What Pan to Use for a Frittata?
Cast-iron skillets are great for baking frittatas (and lots of other things), but if you don’t have one, you can use any oven-safe skillet. Just note that if you use an oven-safe, stainless steel skillet, you’ll need to add extra oil to grease the pan to prevent sticking.
How to Serve Sweet Potato Kale Frittata
This frittata is deliciously served warm, but you can definitely save the leftovers and eat it cold or reheated the next day. We know some folks are weird about cold eggs, but Isaac and we actually loved eating it cold for breakfast the morning after we had it for dinner. The flavors are just so good!

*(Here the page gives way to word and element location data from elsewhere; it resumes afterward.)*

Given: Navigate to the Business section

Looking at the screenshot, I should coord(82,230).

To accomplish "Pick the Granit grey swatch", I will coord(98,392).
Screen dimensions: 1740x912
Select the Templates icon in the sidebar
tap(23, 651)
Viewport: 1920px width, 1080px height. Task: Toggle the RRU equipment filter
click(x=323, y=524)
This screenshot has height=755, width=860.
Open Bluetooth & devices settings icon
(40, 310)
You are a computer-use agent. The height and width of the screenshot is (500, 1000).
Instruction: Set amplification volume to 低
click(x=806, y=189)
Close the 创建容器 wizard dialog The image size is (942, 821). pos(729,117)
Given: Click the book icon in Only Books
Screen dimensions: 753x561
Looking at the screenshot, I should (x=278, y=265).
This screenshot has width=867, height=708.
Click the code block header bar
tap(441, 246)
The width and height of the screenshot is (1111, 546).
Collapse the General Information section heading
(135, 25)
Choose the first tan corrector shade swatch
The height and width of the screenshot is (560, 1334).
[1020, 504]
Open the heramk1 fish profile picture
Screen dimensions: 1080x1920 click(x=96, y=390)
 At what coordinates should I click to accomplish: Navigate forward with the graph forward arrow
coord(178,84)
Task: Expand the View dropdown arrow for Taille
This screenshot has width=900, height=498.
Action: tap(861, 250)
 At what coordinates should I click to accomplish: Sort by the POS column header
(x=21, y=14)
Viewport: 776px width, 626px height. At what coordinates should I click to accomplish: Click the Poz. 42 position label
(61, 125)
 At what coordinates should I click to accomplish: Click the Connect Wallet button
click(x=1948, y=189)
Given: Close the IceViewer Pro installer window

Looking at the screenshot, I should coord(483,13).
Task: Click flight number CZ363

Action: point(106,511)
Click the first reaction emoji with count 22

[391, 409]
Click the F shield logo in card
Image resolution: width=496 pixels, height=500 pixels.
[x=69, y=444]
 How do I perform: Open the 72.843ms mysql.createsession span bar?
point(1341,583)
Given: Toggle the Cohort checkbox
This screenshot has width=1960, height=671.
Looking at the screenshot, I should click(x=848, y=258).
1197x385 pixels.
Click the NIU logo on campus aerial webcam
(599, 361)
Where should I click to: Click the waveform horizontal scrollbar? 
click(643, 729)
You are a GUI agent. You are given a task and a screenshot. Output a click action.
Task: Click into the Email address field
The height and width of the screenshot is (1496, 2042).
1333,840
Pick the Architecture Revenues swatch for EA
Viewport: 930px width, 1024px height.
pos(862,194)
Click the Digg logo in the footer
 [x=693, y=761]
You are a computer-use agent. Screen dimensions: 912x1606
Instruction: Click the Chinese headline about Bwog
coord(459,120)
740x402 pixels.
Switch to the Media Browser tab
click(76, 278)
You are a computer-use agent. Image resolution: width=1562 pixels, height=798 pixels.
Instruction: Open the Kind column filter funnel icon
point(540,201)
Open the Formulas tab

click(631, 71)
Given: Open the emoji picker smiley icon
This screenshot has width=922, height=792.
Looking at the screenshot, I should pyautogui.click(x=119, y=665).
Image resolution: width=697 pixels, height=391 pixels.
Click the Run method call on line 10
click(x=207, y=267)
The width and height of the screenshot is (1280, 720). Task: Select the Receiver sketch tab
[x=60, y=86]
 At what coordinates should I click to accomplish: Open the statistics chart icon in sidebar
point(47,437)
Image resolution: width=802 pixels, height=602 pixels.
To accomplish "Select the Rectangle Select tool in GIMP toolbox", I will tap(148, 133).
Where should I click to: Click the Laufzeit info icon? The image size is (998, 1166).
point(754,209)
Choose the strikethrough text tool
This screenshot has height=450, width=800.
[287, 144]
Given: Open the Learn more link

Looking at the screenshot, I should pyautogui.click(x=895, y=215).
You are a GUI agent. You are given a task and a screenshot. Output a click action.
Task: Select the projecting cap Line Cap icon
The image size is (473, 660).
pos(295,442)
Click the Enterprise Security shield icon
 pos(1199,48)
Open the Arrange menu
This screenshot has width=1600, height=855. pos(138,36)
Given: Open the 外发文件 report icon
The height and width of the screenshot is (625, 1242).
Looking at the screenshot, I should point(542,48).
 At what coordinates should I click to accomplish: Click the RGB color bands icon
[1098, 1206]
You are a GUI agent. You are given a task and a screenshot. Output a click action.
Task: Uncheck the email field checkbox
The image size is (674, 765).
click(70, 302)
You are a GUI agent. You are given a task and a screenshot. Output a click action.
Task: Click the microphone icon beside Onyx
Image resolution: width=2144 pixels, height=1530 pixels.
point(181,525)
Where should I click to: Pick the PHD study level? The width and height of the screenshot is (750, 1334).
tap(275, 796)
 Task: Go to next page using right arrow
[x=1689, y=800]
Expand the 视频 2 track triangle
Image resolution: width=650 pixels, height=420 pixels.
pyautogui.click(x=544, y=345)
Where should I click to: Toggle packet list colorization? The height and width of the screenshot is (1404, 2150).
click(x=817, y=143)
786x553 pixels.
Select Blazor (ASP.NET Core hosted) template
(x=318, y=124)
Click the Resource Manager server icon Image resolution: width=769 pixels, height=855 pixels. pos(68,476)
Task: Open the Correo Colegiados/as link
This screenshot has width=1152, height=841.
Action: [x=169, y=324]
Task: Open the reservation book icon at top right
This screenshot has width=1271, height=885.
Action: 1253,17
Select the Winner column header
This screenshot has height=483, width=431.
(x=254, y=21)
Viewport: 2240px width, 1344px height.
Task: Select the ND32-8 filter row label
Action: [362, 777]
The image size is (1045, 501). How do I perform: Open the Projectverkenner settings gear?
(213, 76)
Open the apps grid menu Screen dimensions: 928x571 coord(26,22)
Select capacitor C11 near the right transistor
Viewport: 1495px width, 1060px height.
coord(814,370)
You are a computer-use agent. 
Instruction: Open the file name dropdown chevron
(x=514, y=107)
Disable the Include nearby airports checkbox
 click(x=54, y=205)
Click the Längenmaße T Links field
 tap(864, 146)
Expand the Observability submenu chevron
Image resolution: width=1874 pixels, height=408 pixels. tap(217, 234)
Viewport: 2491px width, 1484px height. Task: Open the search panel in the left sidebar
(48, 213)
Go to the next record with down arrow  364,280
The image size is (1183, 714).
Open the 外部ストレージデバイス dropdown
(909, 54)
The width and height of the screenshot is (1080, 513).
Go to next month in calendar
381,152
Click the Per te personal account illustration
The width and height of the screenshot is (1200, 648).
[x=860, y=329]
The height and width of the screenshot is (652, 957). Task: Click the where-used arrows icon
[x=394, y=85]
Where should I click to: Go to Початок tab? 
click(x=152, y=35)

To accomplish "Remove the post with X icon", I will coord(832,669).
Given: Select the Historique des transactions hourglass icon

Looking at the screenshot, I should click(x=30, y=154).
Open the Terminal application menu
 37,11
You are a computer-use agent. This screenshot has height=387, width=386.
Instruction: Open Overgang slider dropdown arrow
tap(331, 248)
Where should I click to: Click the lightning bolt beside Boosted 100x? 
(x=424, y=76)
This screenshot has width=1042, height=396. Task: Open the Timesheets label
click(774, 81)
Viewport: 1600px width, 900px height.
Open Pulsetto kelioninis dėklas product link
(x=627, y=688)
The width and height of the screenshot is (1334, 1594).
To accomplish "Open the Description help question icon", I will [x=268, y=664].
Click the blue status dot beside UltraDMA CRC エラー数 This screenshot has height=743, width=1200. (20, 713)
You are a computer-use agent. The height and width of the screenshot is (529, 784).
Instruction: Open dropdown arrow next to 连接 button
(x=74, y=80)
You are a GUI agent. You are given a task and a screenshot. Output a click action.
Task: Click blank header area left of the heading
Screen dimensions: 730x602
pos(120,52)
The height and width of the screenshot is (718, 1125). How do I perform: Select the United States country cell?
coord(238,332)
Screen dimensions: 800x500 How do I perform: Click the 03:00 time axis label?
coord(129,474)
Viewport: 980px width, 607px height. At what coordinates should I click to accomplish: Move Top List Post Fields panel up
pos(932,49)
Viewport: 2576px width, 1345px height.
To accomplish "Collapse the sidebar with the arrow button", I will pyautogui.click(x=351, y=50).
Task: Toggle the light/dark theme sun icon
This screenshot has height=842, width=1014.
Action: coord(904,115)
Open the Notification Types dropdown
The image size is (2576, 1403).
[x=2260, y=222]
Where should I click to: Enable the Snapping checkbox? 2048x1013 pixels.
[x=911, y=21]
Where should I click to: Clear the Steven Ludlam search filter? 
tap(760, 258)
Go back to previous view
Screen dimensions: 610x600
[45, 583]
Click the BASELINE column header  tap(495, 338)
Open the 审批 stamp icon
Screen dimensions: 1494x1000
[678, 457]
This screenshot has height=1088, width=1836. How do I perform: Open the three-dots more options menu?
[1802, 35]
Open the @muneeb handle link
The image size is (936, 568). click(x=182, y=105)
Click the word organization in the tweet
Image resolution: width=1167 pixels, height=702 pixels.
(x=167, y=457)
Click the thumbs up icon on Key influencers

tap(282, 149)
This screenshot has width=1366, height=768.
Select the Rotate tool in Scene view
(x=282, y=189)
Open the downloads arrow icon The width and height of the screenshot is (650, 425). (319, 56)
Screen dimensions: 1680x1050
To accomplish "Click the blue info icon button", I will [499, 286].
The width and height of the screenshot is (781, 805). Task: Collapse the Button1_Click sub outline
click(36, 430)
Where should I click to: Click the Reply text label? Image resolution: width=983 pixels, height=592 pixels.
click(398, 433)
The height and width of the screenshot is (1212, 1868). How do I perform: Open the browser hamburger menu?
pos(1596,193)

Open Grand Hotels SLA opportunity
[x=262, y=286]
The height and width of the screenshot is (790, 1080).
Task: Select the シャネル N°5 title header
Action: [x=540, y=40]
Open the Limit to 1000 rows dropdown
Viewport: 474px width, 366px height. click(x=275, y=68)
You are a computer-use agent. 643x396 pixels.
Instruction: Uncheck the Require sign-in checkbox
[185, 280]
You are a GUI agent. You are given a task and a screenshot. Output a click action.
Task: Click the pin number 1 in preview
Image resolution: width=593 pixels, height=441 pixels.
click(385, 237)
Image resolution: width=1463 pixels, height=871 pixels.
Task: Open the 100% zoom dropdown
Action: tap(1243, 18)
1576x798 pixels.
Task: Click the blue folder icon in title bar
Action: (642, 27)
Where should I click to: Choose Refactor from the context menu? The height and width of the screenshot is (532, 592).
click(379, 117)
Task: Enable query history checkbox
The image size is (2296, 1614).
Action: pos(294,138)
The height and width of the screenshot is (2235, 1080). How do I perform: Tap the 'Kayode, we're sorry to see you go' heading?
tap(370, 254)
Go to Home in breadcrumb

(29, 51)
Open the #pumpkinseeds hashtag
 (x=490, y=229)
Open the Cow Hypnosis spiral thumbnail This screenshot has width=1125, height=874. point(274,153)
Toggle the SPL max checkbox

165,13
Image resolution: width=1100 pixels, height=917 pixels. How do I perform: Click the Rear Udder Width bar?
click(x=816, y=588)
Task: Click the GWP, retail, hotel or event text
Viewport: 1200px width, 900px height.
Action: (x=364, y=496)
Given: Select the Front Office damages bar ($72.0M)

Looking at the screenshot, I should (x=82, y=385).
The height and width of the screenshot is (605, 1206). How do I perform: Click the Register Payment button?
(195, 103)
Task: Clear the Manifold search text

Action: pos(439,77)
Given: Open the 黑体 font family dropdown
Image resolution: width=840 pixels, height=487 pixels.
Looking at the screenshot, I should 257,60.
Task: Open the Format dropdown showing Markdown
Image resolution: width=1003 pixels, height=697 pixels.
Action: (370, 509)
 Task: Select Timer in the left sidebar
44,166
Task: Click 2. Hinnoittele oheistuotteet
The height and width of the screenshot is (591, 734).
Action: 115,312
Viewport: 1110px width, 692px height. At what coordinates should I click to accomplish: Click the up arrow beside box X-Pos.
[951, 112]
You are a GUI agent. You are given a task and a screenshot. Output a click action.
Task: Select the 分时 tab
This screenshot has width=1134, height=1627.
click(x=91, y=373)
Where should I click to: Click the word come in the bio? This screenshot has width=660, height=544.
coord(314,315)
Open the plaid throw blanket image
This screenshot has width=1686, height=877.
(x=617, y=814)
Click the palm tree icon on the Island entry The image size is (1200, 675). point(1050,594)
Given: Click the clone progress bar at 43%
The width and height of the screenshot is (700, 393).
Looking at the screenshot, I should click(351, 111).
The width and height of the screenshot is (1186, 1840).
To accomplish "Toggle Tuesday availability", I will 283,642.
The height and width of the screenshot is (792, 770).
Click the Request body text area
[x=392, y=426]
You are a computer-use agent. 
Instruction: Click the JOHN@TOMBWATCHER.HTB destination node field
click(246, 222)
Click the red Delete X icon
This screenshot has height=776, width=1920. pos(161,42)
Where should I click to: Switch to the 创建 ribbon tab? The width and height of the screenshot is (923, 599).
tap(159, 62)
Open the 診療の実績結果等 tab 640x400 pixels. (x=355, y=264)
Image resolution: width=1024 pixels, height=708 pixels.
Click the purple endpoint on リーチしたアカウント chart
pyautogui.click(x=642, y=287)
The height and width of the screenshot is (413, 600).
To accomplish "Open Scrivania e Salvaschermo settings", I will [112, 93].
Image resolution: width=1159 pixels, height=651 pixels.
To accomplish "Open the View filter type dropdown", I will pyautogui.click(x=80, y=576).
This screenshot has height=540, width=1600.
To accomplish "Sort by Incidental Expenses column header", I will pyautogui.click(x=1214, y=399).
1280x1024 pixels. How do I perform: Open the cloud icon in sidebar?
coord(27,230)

How to Store Leftover Frittata
We love making a frittata in advance or as a meal train recipe. It stores and reheats beautifully! After cooking, allow the frittata to cool. After cooling, add to an airtight container and store in the refrigerator for up to five days.
Serving a frittata with your brunch spread? Here are some pairing suggestions:
- Banana Cottage Cheese Pancakes – can’t go wrong with pancakes at brunch! We love these protein-packed, chocolate chip pancakes.
- Easy Fruit Salad – you have to have fruit at brunch in my opinion!
- Vegan Blueberry Muffins – one of our favorite muffin recipes. Sure to be a crowd-pleaser!
- Apple Cider Mimosas – need a fun drink for bunch? Try these delicious apple cider mimosas!
Other recipes you might like to try: Keto Beef Empanadas, Easy Flourless Brownies Dairy Free, Chicken Tuscan Crockpot Recipe
Roasted Potato Kale Frittata
- 3 teaspoons avocado or olive oil, divided
- ½ cup red onion, sliced or chopped
- 1 clove garlic, minced
- 1½ cups de-stemmed kale, choppe
- 1 tablespoon resh thyme, plus more for topping
- ¼ teaspoon sea salt
- 2 ounces soft goat cheese
- 2 cups sweet potatoes, chopped into bite-size pieces
- hot sauce, for topping
- Preheat oven: Preheat the oven to 375ºF.
- Roast sweet potatoes: Spread chopped sweet potatoes on a baking sheet with 1 teaspoon of oil. Toss and then roast for about 20 minutes or until tender.
- Sauté veggies: In the meantime, melt remaining 2 teaspoons oil in an ovenproof skillet over medium heat. Add the onion and garlic and sauté until tender and golden, 8 to 10 minutes. Add the kale and thyme cook for another minute, until kale has just wilted. Remove from heat and add roasted sweet potatoes once they’re done.
- Beat eggs: Crack the eggs into a large bowl, add the salt and beat well with a fork.
- Add to skillet: Pour the beaten eggs into the skillet and use the fork to press the vegetables down into the egg mixture so that the eggs cover the veggies completely. Crumble the goat cheese over the top, then place the pan in the oven and bake until the center is set and lightly golden, 10 to 15 minutes.
- Serve: Cut into wedges and serve warm with a sprinkle of fresh thyme. We recommend adding a drizzle of hot sauce on top!
- Store: Frittata will keep in the fridge for up to 5 days.